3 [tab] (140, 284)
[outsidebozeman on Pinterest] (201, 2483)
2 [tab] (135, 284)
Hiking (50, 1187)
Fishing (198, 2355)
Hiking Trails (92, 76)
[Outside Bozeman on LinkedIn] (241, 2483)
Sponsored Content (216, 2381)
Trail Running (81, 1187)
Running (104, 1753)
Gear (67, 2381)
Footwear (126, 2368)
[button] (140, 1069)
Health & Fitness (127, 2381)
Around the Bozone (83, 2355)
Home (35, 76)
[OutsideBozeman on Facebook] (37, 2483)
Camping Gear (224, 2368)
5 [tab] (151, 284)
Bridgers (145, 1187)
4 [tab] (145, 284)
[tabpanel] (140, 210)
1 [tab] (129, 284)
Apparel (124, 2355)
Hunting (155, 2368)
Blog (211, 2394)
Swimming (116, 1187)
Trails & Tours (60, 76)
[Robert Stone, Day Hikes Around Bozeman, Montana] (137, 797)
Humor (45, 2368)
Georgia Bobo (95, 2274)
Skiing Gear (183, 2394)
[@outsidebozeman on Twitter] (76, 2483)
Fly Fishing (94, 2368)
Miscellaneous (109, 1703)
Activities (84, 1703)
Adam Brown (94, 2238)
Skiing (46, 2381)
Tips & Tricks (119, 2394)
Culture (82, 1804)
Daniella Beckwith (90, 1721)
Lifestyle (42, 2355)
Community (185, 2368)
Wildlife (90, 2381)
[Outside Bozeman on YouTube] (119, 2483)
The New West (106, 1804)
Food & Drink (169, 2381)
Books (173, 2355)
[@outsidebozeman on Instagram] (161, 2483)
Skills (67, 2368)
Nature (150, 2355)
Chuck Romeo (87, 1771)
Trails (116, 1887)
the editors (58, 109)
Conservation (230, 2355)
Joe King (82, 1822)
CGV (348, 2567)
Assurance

• What is needed:
Return only the part of the records above that opens with the line containing "[Robert Stone, Day" and closes with the line containing "Books (173, 2355)", ends included.

• Solution to this problem:
[Robert Stone, Day Hikes Around Bozeman, Montana] (137, 797)
Humor (45, 2368)
Georgia Bobo (95, 2274)
Skiing Gear (183, 2394)
[@outsidebozeman on Twitter] (76, 2483)
Fly Fishing (94, 2368)
Miscellaneous (109, 1703)
Activities (84, 1703)
Adam Brown (94, 2238)
Skiing (46, 2381)
Tips & Tricks (119, 2394)
Culture (82, 1804)
Daniella Beckwith (90, 1721)
Lifestyle (42, 2355)
Community (185, 2368)
Wildlife (90, 2381)
[Outside Bozeman on YouTube] (119, 2483)
The New West (106, 1804)
Food & Drink (169, 2381)
Books (173, 2355)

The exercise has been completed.